Problem: coordinate the motions of a team of searchers through a given
environment so as to locate one or more evaders

Application: building security, search and rescue, hazardous spill
cleanup

Many variables:
* Environment:
- discrete graph
- continuous polygonal tree space
* Searcher visibility:
- immediate location
- k flashlights
- omni-directional vision
- limited field of view **
* Evader motion
- bounded velocity
- known policy (brownian motion, move away from pursuers)
- infinite velocity (worst case) **
* Performance metric
- minimize time to capture
- minimize travel distance to capture
- maximize likelihood of capture
- guarantee capture **

(** chosen for this study)

Parson's problem:

- a spelunker (target) is lost in a nework of caves. how should a search party find her
- she moves continiuously, but arbitrarily fast, and no model of her motion is available
- discrete graph formulation
- graph is initially contaminated
- goal is to clear all edges
- if an edge that was clear is now contaminated, it is called recontam
- finding the min number of searchers required is NP-hard (Meggido)
- recontamination is unnecessary (Lapaugh)
- a hard problem, where coordination matters

The polygon search problem: (Suzuki and Yamashita)

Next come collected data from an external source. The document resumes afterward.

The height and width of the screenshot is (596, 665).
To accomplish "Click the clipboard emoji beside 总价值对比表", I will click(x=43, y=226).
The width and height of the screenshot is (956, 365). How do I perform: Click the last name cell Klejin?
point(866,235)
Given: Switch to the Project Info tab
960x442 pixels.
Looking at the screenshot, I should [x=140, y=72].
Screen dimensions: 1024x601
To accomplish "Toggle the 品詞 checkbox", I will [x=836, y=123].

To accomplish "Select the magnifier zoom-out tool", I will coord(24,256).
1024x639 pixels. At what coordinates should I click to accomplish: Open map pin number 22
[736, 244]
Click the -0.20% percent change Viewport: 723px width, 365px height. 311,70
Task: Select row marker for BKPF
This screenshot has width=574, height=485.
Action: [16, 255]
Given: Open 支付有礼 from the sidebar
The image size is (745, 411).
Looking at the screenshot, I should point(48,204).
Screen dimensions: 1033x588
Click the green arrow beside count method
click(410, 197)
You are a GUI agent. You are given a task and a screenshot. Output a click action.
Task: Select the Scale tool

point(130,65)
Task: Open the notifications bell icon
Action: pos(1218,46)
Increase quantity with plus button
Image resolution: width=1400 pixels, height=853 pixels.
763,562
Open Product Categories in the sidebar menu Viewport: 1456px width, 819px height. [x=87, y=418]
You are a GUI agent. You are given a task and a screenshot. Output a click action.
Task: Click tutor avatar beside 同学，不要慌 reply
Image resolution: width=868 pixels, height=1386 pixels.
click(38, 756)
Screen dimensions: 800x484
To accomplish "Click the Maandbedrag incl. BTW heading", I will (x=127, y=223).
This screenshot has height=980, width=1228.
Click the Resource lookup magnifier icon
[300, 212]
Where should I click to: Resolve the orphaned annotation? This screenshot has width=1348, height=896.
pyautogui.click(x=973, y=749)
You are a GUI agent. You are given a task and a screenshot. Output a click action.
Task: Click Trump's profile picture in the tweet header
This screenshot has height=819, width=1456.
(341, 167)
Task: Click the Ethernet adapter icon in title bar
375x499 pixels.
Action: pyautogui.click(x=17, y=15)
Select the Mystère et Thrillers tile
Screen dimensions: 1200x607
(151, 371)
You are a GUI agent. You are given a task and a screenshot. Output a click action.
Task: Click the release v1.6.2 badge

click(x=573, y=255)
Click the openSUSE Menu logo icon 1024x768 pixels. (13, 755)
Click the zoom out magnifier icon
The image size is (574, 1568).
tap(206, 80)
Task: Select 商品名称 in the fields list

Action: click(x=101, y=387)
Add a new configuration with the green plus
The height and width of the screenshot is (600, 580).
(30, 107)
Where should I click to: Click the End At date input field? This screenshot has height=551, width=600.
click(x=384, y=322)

- with one searcher, search a given polygonal free space for a target the moves contiunously, but arbitrarily fast
- the k-sarcher has k flashlights (rays) that can be independently rotated at bounded speed about the searcher

Analysis of k-searcher:

- polynomial time algorithms exist for constructing a tour for the 1-searcher and the 2-searcher - any searachable polyugon is searchable by a 2-searcher, i.e. 2-searcher is equivalent to an infinity-searcher (omni-directional)

The infinity-searcher:(Guibas)

- computing min number of searchers, H(F), for a given pologyn f is NP-hard - complete algorithm for one searcher when H(F) = 1

Limited field of view

- many robots have limited-FOV sensors. limited-FOV sensors are cheaper ($60 camera versus $5000 laser) - algorithms for the k-searcher and infinity-searcher will not suffice - introducning a new class of searcher: the phi-searcher

The phi-searcher:

- omni-directional mobile base - has a sensor with OFV of phi radians and unlimited range - when phi=2pi, it's an inifnity searcher - as phi->1, it's a 1-searcher - one phi-searcher can search an environment only if it is simply-connected (no holes/loops) - in general, it's between a 1-searcher and a 2-searcher

Problem definition:

- given a connected polygonal free space F and N phi-searchers (same FOV) - let T(t) denote pos of target - let Si(t) denote pos of ith searcher - for all points q in F, let Vphi(p) denote set of points visible from p

Complexity of general problem:

- min number of phi-searchers is NP-hard

Critical boundaries

- need to identify places where critical changes occur in the topology of the contaminated space - simple ray-casting from infinity-searcher finds boundaries - occurs when set of corners in view changes

Partition space along critical boundaries, not taking into account limitied FOV

Visibility curve:

- arc along with two verticies can remain in view to a phi-searcher
- as phi->pi, arcs flatten into straight line

Approach:

Refine partition space using visibility curves

Borders are good: can only gain visibility at borders

Intersections are good as well

For planning path, move along borders/intersections

Construct graph encoding the transitions in the information state
- search graph for goal state using favorite graph search

CGAL - good geometric computation library

When phi=pi, roadmap consists of linear objects, can use rational
instead of real numbers for more efficient implementation.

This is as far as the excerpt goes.